Ángel García López
Íbamos en vehículo, como las madreselvas
al llegar el verano. Parecía que fuese
a quedar solitaria la ciudad. Porque huíamos
millares de inocentes a encontrar un domingo
donde al fin no escondernos, en busca de la muerte
que se hallaba en el campo.
Tus piernas comprendían
por qué al verlas cantaban todas las autoescuelas
y también los semáforos. Pues eran el prodigio
que iba dando a las ruedas el lugar donde el tiempo
caminaba a ser joven. Y por ellas andaba
el camino y el sitio al que yo dirigía
mi insistencia y mi alma para llegar temprano
al calor de esa tarde.
Corrías como loca,
como desesperándote. La calle trasladaba
su sonido a tus ojos. Yo besaba tu cuello,
que, al igual que una espiga, volaba hasta esa frente
donde yo andaba oculto.
En la larga avenida
preguntaban quién era aquella luz con gafas
que llevaba el volante.
Y el aire nos cegaba
sin poder distraernos. Ya que tú conducías
apoyada en mis labios. Y al fondo había un paseo
al que correr sin riesgos que no fuesen la muerte
a que nos dirigíamos. Algo así como un cuerpo
del que fue deseado, como un monte no visto
que se fuese acercando a explicar cuántos iban
a morir aquel día.
Porque el auto iba ardiendo
de los dos. Y los pinos estaban situados
invisibles y adrede, para que nuestras vidas
dejaran contra ellos lo que nos desahuciaba.
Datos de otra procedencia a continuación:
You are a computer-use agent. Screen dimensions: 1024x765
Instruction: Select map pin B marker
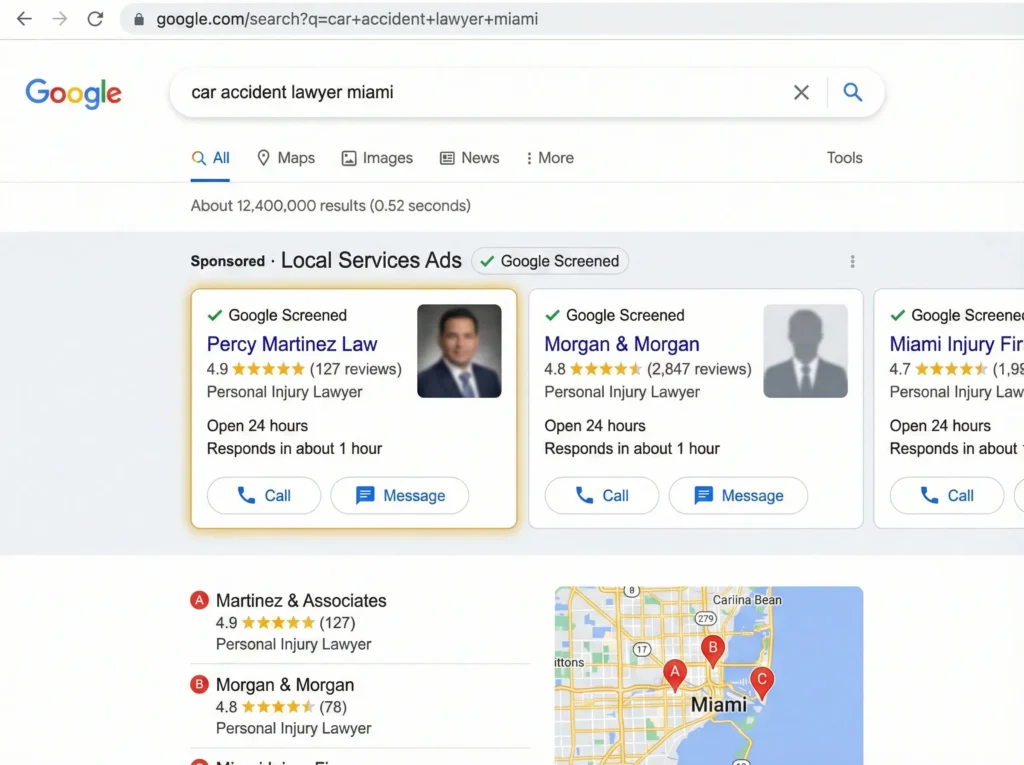[712, 650]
O tal vez lo que entonces simuló desahuciarnos
para no confundirnos.
Que no era cosa alguna
sino la carretera, las urbanizaciones
por las que, rodeando, dimos vueltas a nada.
O a la fuente sin agua que bebió de nosotros
y compró en ti la lluvia.
Lo cierto es que esa tarde
íbamos a matarnos preguntándonos cómo
hallar el gran momento en el que consumirnos.
Si mejor en los pinos o en tu hoguera cercana,
junto a la gasolina. Porque al fondo había un muro
que tú, la conductora, ya habías colocado
sin saber que existía.
Por eso entendí era
el momento oportuno de intentar el suicidio.
Y pedí desnudarte. Y fui bajo tu blusa
descubriendo el verano.
Así que me di muerte
sin que me equivocara. Y me maté de pronto,
pero muy despacito. Meditando en que el golpe
fue mortal. Y tan grave que debe repetirse
si quieres resucite de este estado de muerto
del que vengo muriéndome.
Porque sé desde entonces
que he muerto en esas curvas que llevaban al parque.
Aunque estés indicándome con tus ojos de viernes
que no hay curvas ni parque, que es tan sólo tu cuerpo.
Y, en verdad, al mirarte, soy el canto glorioso
de los resucitados. Y, aun difunto, conozco
mi fortuna es tan grande que no cabe en tu auto
y al suicidio hace corto.
Por eso fui conforme
de morir tanto rato.
Así que me di muerte
sin que me lastimaras. Y elegí no matarte
para no morir mucho. Y poder otro día
pedirte que me mueras, pero aún más despacito.